Fooling the E-meter
(The World,Church of Scientology,Scientology Tech)
I recently became aware that Christopher Reeve (famous for his movie portrayal of Superman) bailed out on Scientology after he "fooled" the e-meter by giving his auditor a story he got from Greek mythology, which the auditor and the e-meter "bought".
Ron lists as a source of trouble people who are here to see if Scientology works. Keep that in mind as you read on.
Now let's just think this through for a moment. If you came into Scientology to get help or determine if it could advance you spiritually, would you try to scam the people and devices there to provide that help? The e-meter is not a lie detector, and auditors aren't normally psychic. So if you lie to them and get away with it, does it make sense that you're there to be helped? How could you imagine that successfully scamming people who are trying to help you proves the whole thing is fake?
Scientology isn't here to prove or disprove that you're a liar or a soundrel. It might or might not do that, but that's certainly not why LRH created it. It was created so that people who honestly put forth the effort could be helped to dig themselves out of the muck in which they find themselves. The fact that you can walk in and bamboozle people doesn't prove anything about Scientology. It proves that you have some agenda going on which is entirely outside the realm of getting better.

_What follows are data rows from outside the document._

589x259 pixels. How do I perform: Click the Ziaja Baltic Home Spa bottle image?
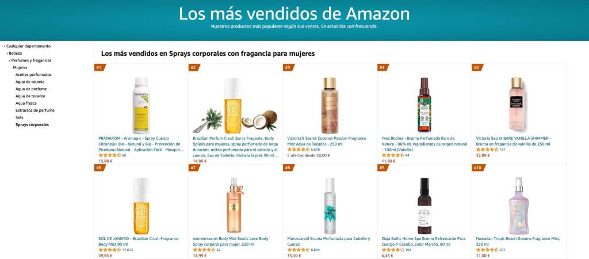click(424, 205)
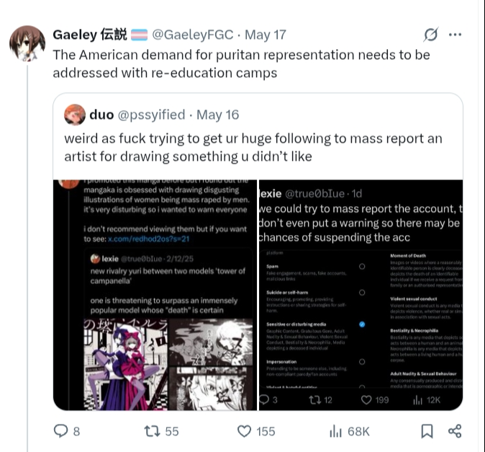Open Gaeley's profile avatar

tap(27, 45)
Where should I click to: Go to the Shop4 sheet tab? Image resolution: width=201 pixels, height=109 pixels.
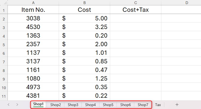tap(90, 105)
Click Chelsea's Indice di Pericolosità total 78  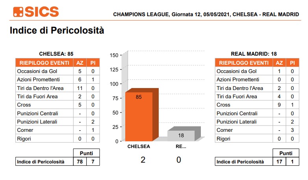point(80,161)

I've always been sort of perplexed by the source of trouble thing: people who are here to see if Scientology works. It always seemed kind of weird to me. When I first walked into a Church of Scientology, I didn't know if it would work or not. I didn't know anything about it. So until I'd been in it for a while, there wasn't any way I could possibly know if it would work. Wouldn't that qualify me as someone who was here to see if Scientology worked, and therefore make me a source of trouble? Or you could look at it more searchingly. Yep, I've had some auditing, so I'm not afraid of my wife anymore. But can Scientology really rid me of this awful fear of clouds I have? That's the question of, yes Scientology works on this, but will it work on that? It seems like questions such as that would be on a lot of people's minds. And wouldn't that make them sources of trouble?
Now having heard this story about Reeve, I can instantly see what LRH meant and how that's different than Scientologists who question every day whether Scientology can help with this or that condition. Apparently, Scientology was supposed to be able to prove if Reeve was obfuscating things, and if it did, then it might somehow have earned his respect or something. Of course, this means that Reeve's effort wasn't in trying to be helped, but instead trying to see if Scientology was worthy of his continued patronage or however he justified his actions. For him, this was just some sort of "game", not a real attempt to improve conditions.
Scientology is a workable technology. It works just as long as you're interested in helping yourself and being honest in your efforts to make that happen. The moment you step off that path, Scientology is more or less a waste of time. If you've already got it all figured out, then what do you need Scientology for? If you're hanging around to make your wife or your dad wrong, why do you need Scientology? If you're in Scientology because you need a tax deduction, you should probably figure out some other charity to be involved in.
Scientology isn't going to override your desire to stay the same, or maintain the status quo, or to make yourself right. Scientology isn't worth the money you spend on it (no matter how much or how little that is) if you're not constantly using it to better conditions in yours and/or others' lives. The moment it's used for some other purpose than to improve conditions, it's not worth anything.
Reeve did the right thing in getting out of Scientology. We couldn't have helped him. Because he wasn't sincere in his desire to use Scientology to better himself and his life. He was here to see if Scientology "worked" and his yardstick was if Scientology could catch him in a lie.
There is also a security check question that applies here, along the lines of "Are you here for some other reason than you say?" It's worth considering how that question relates to this situation, and why it is, therefore, a pretty good sec check question.